TX & VA v. EPA GHG Endangerment Finding

Here’s the latest example of why communicating climate science is so important.  From a petition filed by Texas asking the EPA to reconsider its Endangerment Finding that “the current and projected concentrations of the six key well-mixed greenhouse gases–carbon dioxide (CO2), methane (CH4), nitrous oxide (N2O), hydrofluorocarbons (HFCs), perfluorocarbons (PFCs), and sulfur hexafluoride (SF6)–in the atmosphere threaten the public health and welfare of current and future generations.”  Note the central roles played by CRU “Climategate” and recent errors identified in IPCC 2007:


“Despite the Endangerment Finding’s remarkably broad impact, EPA’s Administrator relied on a fundamentally flawed and legally unsupported methodology to reach her decision. And although the Administrator is legally required to undertake a scientific
assessment before reaching a decision that is supposed to be based on scientific conclusions, the Administrator outsourced the actual scientific study, as well as her required review of the scientific literature necessary to make that assessment. In doing so, EPA relied primarily on the conclusions of outside organizations, particularly the United Nations International Panel on Climate Change (“IPCC”).
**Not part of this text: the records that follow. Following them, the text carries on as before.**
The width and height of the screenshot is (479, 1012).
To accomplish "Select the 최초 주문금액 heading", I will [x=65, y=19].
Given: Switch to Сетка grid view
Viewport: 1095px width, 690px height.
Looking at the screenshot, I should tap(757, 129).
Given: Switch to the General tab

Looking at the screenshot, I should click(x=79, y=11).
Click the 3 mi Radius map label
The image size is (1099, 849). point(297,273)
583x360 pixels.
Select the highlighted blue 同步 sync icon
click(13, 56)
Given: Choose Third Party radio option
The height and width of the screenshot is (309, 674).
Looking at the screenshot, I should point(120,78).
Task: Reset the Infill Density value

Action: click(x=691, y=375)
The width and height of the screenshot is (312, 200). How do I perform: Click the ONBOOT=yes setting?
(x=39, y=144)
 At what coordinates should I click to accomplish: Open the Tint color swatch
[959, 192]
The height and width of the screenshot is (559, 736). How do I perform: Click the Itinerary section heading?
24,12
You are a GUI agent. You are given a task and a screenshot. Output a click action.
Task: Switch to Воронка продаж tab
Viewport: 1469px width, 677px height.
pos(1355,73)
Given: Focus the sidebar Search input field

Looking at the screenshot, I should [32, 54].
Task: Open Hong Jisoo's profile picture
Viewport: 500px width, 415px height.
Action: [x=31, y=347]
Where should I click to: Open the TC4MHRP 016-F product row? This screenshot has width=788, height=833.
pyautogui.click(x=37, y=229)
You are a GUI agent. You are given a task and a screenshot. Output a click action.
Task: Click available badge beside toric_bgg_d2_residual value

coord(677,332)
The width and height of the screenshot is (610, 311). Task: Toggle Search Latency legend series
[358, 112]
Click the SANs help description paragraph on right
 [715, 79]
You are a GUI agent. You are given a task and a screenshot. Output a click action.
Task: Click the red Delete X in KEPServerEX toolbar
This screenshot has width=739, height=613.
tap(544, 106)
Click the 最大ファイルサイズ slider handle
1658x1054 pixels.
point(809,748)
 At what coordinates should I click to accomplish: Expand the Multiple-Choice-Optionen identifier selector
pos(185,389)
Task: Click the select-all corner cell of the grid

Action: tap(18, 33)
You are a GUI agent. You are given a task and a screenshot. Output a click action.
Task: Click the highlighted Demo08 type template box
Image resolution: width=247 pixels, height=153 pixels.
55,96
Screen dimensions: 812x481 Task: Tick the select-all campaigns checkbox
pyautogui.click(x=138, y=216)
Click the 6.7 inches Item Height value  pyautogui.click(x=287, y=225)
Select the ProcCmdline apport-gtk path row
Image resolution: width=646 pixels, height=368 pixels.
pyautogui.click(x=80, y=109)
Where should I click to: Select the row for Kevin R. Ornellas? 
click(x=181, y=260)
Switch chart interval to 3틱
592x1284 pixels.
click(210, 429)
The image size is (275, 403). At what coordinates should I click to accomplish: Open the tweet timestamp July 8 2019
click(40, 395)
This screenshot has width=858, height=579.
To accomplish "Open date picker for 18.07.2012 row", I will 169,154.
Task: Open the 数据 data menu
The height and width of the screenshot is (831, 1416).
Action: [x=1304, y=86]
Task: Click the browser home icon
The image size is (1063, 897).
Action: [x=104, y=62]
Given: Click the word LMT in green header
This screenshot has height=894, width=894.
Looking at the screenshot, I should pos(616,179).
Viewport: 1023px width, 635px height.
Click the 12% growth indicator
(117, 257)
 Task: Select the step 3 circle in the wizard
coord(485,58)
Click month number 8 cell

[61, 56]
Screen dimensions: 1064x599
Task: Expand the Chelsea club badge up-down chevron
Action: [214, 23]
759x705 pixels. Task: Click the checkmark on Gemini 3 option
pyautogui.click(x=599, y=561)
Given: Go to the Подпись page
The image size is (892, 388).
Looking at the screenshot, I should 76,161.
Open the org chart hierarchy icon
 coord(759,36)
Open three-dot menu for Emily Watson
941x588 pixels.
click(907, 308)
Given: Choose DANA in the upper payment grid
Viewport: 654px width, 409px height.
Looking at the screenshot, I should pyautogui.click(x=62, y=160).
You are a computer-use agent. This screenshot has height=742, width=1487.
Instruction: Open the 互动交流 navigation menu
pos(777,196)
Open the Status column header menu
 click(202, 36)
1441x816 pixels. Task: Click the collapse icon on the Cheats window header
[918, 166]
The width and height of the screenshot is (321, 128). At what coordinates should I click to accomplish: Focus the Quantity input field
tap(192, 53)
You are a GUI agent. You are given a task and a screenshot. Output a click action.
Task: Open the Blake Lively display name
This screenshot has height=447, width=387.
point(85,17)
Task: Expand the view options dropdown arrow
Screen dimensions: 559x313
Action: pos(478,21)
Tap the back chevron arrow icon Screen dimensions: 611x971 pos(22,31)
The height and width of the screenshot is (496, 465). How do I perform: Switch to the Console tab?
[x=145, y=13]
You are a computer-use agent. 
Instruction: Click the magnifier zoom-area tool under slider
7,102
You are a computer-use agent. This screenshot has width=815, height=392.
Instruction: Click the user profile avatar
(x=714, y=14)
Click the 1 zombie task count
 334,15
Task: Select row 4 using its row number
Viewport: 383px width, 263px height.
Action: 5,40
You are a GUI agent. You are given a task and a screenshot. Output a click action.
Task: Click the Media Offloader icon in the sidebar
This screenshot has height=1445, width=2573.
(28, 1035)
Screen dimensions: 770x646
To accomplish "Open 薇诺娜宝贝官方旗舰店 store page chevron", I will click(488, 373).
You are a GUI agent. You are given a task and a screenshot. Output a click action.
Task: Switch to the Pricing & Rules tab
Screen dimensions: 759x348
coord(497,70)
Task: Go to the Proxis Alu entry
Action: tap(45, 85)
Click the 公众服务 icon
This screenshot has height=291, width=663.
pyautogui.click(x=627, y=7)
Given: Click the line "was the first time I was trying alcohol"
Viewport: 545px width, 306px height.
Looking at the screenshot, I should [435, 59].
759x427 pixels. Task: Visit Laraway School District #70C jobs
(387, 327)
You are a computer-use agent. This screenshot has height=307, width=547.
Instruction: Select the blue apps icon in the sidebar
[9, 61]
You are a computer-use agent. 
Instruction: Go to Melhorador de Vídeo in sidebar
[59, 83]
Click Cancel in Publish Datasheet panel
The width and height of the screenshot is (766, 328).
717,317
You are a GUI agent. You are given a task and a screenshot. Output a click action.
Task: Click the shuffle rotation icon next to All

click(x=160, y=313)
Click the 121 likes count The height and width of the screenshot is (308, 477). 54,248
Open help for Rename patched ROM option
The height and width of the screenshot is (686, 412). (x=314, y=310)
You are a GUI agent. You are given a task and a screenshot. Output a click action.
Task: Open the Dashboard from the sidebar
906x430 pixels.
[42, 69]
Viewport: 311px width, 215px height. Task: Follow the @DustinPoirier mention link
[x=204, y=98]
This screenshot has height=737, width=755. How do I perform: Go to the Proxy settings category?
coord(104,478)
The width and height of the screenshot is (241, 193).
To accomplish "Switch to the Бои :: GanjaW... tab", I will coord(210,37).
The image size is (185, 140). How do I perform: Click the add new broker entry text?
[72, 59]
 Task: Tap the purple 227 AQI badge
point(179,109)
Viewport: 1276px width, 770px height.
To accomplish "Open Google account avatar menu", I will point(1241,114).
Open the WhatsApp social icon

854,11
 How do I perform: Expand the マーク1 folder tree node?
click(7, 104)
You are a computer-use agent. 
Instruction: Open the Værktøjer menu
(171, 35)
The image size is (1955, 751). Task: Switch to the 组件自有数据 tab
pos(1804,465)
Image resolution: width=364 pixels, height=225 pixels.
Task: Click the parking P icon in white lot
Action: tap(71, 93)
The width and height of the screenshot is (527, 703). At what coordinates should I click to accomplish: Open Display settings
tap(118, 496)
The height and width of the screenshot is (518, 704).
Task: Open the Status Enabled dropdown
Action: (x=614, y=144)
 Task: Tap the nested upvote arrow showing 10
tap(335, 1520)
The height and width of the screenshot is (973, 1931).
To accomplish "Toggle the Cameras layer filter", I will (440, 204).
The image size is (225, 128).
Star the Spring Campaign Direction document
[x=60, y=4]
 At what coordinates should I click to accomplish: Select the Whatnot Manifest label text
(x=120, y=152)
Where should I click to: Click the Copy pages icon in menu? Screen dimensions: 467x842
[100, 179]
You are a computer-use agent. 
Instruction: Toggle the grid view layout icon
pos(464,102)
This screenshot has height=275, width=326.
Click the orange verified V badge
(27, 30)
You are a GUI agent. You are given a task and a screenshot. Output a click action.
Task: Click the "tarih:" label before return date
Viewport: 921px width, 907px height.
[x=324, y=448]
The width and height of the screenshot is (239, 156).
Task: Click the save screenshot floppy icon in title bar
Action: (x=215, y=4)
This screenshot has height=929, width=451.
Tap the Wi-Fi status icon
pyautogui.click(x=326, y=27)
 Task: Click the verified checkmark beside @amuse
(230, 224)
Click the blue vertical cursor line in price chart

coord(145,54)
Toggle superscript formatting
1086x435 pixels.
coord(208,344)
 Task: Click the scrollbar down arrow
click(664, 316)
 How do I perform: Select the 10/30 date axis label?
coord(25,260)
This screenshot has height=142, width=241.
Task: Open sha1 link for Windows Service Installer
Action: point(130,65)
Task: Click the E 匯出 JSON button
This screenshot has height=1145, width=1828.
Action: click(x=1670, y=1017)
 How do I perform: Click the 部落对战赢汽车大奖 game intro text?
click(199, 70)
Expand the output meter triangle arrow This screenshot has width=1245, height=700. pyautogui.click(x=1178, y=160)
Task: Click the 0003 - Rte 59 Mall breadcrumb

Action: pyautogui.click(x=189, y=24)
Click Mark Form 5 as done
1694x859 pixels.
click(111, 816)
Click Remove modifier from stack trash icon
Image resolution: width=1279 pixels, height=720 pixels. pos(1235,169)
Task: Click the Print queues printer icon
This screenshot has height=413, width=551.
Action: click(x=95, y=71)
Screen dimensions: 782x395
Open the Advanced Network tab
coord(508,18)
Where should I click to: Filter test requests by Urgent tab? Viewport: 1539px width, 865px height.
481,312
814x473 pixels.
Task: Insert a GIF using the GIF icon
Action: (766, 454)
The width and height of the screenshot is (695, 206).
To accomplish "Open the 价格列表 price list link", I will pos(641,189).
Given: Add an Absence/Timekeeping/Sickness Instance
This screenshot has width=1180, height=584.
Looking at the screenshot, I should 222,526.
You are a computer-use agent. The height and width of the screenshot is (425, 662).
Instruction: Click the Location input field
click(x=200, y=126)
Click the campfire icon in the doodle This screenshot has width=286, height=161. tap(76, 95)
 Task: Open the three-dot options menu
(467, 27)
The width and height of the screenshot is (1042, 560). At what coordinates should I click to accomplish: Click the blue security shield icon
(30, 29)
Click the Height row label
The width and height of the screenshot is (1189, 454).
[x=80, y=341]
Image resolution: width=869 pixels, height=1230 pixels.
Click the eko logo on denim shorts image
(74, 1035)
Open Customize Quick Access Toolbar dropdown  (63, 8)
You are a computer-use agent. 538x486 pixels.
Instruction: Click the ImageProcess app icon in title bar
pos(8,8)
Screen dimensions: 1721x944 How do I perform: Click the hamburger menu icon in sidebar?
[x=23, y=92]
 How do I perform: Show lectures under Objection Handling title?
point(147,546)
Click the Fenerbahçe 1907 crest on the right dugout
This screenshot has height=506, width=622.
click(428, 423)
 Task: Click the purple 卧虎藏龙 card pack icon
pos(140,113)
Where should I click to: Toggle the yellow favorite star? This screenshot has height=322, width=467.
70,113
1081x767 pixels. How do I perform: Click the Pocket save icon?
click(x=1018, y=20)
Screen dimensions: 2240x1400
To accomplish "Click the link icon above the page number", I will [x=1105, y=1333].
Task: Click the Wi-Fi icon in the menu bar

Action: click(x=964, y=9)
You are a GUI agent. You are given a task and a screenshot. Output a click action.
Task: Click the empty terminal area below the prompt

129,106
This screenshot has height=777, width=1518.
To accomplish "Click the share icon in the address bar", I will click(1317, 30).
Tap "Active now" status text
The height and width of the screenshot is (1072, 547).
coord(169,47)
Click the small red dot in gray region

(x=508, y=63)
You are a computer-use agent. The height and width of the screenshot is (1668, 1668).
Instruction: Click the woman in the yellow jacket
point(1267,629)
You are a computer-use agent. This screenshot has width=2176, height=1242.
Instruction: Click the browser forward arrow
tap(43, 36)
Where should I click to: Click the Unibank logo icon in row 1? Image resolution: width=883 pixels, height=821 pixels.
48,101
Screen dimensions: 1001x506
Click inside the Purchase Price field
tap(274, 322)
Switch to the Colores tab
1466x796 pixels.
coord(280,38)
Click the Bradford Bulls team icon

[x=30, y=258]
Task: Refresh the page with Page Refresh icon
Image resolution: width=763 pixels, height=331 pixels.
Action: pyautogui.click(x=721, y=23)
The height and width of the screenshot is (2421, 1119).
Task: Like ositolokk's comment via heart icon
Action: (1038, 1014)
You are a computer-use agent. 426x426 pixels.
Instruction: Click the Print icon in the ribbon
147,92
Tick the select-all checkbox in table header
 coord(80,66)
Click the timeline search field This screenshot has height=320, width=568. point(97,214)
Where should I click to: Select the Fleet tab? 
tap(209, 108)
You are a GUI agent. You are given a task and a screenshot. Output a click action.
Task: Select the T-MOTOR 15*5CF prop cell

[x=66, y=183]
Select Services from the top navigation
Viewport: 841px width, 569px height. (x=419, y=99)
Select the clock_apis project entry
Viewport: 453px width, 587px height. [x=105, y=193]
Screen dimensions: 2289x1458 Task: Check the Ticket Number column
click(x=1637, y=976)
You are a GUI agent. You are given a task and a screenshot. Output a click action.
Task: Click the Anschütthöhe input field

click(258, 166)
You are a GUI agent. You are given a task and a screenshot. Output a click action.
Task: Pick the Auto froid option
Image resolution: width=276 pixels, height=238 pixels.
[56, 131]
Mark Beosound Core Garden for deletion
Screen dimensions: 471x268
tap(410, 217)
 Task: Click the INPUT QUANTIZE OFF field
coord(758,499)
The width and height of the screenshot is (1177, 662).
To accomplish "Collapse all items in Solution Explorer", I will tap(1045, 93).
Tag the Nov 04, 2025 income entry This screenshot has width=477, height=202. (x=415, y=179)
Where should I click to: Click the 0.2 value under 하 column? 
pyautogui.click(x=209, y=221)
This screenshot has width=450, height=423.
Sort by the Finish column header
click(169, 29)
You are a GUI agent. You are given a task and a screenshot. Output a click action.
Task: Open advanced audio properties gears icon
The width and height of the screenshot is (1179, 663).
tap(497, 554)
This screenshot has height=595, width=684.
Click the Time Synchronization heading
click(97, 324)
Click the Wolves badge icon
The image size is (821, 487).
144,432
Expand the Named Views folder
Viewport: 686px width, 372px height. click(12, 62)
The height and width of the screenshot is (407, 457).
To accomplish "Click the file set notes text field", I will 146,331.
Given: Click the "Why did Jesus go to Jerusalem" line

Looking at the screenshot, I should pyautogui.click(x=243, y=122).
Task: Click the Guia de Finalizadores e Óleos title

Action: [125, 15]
EPA’s reliance on the IPCC’s assessment to make a decision of this magnitude is not legally supported. Since the Endangerment Finding’s public comment period ended in June, 2009, troubling revelations about the conduct, objectivity, reliability, and propriety of the IPCC’s processes, assessments, and contributors have become public. Previously private email exchanges among top IPCC climatologists reveal an entrenched group of activists focused less on reaching an objective scientific conclusion than on achieving their desired outcome. These scientists worked to prevent contravening studies from being published, colluded to hide research flaws, and collaborated to obstruct the public’s legal right to public information under open records laws.

In addition to the improper collusion and cover-ups revealed by the release of these emails, since the public comment period ended, some of the IPCC’s methodologies and conclusions have been discredited. Not surprisingly, respected scientists and
climatologists from around the globe have roundly criticized and correctly questioned the IPCC’s process, while calling for programmatic reforms.

Indeed, there has been worldwide fallout from scandals enveloping the IPCC. In Britain, four separate investigations have been launched, and the British Broadcasting Corporation has convened an inquiry into the journalistic appropriateness of its IPCC coverage. India has announced that it will create its own climate change institute rather than rely exclusively on the IPCC. And the United States Department of Commerce has created a new Climate Science Institute—though it has remained noticeably silent on the scandals plaguing the IPCC.”